Questions on the material:
1. In the article on choosing an audition monologue, what age should a monologue suit?
2. Copy word for word the part of the article on choosing an audition monologue starting with "True, your monologue" and going on through "play high-school girls.".

Document segment:
┄┄┄┄┄┄┄┄┄┄┄┄┄┄┄┄┄┄┄┄
Choosing-The-Right-Monologue-For-Your-Audition

Choosing the Right Monologue for Your Audition

Being able to choose the right piece of audition monologue is one of the most stressful parts of going to an audition. Often, big parts from big productions won’t do you too well in the context of a two-minute monologue in front of a casting director.

True, your monologue should fit well with the type of show or film you’re auditioning for, but for those times that you don’t know where you’re actually in for, how do you choose the right kind of monologue to wow your critical audience? Here are some tips to check out:

Choose material that fits you

Allow yourself to express your own personality. Take a monologue that showcases your strengths—after all, you want to impress the casting people. Monologues should also be age-appropriate—not as your actual age but the age of the character you’re supposed to be playing. Remember that in Hollywood, they usually cast older people as teenagers. Most of the cast of Pretty Little Liars, for instance, are in their 20s even though they had to play high-school girls.

Active monologues are always better

Telling a story or a memory is okay if you are reading to children in the library, but it is not exactly the best thing when it comes to auditioning for a role.  The Bay Area casting director Meryl Shaw shared, “Look for pieces where the action is going on right now, right here, and where the character has something at stake. Pieces where your character wants something from the scene partner or is having an in-the-moment discovery are the most dynamic.”
┄┄┄┄┄┄┄┄┄┄┄┄┄┄┄┄┄┄┄┄
Data for review:
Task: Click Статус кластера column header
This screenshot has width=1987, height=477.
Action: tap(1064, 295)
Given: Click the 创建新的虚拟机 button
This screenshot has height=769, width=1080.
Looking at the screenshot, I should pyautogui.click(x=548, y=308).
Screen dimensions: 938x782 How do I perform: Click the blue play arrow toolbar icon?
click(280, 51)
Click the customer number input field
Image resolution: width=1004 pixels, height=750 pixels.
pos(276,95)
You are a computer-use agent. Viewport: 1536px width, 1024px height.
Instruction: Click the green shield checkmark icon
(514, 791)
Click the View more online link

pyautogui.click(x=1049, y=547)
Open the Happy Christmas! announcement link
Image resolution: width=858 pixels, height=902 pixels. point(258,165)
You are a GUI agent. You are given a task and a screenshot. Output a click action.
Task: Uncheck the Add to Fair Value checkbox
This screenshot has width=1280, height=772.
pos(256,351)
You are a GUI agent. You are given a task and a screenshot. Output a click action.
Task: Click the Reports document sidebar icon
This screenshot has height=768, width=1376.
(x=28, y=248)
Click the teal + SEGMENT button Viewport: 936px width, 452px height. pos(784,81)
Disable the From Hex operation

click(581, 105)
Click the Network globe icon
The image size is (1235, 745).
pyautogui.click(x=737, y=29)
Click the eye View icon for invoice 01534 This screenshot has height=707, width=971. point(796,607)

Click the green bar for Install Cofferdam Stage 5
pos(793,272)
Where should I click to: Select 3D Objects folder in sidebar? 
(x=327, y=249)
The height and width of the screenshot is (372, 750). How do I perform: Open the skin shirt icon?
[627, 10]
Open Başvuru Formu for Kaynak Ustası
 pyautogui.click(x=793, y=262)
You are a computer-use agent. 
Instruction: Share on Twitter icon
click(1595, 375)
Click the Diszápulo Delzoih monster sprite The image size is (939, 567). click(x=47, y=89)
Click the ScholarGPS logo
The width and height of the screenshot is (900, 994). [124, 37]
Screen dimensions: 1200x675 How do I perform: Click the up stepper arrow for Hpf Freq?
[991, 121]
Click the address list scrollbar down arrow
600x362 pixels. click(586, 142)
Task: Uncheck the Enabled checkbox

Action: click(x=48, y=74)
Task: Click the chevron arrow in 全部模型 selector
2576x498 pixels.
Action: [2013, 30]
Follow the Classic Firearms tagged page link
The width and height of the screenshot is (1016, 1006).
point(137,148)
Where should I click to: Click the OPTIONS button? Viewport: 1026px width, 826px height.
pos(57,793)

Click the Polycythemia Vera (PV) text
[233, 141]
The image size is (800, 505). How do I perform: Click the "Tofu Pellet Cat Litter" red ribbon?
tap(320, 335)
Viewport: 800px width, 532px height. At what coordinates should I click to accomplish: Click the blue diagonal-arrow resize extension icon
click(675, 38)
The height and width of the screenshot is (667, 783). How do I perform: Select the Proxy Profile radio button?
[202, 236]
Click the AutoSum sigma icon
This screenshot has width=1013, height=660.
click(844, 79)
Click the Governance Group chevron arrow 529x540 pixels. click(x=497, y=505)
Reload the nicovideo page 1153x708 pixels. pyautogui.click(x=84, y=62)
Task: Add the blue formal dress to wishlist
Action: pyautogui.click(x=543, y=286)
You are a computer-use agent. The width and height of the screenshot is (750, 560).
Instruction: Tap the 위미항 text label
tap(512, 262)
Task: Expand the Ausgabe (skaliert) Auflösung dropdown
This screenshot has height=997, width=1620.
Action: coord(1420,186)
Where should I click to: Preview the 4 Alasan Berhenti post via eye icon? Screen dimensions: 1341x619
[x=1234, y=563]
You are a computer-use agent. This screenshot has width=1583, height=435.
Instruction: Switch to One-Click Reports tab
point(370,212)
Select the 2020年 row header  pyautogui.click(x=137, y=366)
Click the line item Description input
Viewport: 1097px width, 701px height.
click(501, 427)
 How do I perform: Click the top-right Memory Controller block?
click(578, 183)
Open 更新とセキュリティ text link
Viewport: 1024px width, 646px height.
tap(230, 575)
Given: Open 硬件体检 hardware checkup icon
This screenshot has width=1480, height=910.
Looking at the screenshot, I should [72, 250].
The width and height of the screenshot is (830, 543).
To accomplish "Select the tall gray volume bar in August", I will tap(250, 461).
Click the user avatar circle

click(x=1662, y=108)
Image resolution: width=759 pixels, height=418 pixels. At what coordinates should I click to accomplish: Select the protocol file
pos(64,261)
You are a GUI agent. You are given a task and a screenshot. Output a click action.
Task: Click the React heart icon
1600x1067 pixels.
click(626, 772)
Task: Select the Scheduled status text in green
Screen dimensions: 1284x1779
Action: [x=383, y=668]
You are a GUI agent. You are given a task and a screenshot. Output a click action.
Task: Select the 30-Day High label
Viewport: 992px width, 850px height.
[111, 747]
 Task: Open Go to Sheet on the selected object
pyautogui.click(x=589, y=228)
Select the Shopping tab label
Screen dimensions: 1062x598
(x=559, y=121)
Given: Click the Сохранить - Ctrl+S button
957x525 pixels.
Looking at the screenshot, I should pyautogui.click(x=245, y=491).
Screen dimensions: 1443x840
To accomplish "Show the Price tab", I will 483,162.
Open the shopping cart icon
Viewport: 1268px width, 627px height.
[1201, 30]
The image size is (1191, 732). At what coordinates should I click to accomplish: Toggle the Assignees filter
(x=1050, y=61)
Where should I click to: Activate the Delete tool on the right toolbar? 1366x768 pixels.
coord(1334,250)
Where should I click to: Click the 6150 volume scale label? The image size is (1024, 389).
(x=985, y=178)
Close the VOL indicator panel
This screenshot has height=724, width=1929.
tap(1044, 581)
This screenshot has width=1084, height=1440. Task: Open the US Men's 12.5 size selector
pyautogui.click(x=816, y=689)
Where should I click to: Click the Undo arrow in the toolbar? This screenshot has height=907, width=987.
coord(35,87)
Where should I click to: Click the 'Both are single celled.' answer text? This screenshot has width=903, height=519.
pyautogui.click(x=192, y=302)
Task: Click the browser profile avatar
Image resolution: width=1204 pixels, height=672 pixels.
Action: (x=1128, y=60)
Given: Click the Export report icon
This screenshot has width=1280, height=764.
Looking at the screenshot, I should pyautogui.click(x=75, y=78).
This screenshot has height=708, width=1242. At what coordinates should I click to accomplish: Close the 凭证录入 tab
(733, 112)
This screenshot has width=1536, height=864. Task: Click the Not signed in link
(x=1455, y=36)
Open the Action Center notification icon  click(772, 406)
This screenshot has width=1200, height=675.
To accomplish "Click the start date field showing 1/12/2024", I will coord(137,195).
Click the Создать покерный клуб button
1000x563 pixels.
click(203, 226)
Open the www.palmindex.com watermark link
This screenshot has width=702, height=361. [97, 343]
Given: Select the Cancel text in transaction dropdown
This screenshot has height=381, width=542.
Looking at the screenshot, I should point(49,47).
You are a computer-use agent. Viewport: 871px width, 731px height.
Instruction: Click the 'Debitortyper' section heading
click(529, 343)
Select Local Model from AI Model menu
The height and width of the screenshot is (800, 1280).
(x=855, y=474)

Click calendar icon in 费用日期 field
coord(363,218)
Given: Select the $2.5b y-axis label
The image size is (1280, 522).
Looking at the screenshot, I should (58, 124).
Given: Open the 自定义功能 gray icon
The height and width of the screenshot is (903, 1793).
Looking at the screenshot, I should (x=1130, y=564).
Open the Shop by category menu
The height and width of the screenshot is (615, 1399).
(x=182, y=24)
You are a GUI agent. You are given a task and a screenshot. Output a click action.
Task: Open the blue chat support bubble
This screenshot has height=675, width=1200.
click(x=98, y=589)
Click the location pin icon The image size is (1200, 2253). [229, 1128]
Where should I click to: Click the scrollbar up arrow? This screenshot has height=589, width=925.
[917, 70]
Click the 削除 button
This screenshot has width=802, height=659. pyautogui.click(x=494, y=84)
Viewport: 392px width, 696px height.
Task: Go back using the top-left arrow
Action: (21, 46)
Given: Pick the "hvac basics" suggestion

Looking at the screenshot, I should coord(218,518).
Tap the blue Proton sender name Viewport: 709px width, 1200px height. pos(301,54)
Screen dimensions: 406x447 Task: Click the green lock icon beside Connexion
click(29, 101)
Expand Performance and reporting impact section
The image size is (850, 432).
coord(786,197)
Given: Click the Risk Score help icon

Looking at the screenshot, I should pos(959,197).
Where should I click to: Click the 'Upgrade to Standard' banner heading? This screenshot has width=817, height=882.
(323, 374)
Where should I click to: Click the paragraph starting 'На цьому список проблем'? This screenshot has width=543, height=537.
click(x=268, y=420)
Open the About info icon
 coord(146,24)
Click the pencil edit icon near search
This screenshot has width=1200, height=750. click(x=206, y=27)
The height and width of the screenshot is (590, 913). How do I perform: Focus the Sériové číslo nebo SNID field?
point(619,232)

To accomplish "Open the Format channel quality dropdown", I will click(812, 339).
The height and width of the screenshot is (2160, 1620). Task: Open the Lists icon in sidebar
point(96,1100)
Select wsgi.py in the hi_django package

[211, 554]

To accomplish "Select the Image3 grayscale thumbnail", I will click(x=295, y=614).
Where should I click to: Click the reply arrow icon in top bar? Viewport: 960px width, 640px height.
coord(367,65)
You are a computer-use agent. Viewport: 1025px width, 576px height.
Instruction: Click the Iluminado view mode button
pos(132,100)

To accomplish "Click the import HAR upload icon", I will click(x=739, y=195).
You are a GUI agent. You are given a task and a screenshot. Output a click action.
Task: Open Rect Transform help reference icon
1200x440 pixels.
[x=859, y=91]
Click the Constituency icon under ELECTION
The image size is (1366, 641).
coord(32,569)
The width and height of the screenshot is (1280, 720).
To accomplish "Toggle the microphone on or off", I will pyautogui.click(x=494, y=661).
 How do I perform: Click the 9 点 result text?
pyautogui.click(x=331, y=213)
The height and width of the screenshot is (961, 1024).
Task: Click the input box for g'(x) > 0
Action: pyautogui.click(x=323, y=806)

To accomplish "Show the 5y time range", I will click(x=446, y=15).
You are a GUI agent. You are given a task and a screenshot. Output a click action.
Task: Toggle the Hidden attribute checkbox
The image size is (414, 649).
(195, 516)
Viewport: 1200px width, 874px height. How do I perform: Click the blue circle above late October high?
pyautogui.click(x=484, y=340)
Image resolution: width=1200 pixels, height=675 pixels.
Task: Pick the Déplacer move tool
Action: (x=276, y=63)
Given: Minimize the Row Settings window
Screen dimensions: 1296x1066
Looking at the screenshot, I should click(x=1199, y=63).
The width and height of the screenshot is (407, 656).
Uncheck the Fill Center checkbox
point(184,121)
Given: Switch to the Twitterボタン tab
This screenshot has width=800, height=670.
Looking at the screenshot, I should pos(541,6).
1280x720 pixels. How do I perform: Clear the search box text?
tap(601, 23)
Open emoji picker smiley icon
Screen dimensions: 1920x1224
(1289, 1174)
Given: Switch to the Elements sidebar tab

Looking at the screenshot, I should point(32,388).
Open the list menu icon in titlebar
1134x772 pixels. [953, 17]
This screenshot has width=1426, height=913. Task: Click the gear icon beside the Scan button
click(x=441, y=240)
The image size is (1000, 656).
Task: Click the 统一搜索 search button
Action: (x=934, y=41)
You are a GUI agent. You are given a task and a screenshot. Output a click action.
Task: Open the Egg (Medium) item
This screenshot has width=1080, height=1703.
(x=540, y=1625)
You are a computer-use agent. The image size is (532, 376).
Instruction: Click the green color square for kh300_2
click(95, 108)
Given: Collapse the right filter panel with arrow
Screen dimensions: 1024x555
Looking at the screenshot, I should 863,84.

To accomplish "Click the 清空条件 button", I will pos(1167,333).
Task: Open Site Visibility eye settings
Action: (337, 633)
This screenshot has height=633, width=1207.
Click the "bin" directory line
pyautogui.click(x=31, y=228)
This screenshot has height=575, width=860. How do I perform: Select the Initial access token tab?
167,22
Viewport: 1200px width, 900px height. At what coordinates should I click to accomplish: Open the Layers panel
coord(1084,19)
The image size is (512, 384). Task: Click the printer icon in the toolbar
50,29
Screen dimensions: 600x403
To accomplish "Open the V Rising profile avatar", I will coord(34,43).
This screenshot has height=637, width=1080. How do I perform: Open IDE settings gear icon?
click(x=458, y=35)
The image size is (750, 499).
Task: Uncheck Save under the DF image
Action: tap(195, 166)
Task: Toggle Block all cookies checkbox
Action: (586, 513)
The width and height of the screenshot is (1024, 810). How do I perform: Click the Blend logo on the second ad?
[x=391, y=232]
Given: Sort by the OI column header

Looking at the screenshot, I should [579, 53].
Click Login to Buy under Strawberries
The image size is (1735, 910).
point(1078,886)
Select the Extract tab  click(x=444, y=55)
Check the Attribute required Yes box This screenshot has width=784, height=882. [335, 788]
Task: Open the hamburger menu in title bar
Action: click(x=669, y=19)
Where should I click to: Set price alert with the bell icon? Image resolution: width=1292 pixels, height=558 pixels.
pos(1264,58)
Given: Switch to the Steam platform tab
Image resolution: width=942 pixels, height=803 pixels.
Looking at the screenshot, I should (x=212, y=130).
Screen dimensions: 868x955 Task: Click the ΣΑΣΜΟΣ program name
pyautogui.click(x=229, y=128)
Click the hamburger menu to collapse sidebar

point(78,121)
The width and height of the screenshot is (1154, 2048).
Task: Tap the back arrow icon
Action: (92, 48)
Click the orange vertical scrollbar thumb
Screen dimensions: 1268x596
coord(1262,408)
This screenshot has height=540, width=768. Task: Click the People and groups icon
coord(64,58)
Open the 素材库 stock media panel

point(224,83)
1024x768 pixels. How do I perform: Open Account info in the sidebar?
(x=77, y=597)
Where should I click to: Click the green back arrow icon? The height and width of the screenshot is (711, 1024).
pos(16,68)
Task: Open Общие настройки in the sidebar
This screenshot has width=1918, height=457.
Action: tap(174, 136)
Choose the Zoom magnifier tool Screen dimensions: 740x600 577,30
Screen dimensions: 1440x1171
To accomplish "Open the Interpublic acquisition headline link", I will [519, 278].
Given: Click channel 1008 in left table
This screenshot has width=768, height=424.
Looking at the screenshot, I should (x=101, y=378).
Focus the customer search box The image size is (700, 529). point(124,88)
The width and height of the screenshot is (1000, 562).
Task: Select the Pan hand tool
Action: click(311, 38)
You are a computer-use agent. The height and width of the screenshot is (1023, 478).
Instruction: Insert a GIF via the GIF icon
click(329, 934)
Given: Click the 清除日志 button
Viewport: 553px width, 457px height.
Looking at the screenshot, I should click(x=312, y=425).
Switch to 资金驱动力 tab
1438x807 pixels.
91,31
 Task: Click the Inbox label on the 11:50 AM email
┄┄┄┄┄┄┄┄┄┄┄┄┄┄┄┄┄┄┄┄
Responses:
1. It should suit the age of the character you're supposed to be playing, not your actual age.

2.
True, your monologue should fit well with the type of show or film you’re auditioning for, but for those times that you don’t know where you’re actually in for, how do you choose the right kind of monologue to wow your critical audience? Here are some tips to check out:

Choose material that fits you

Allow yourself to express your own personality. Take a monologue that showcases your strengths—after all, you want to impress the casting people. Monologues should also be age-appropriate—not as your actual age but the age of the character you’re supposed to be playing. Remember that in Hollywood, they usually cast older people as teenagers. Most of the cast of Pretty Little Liars, for instance, are in their 20s even though they had to play high-school girls.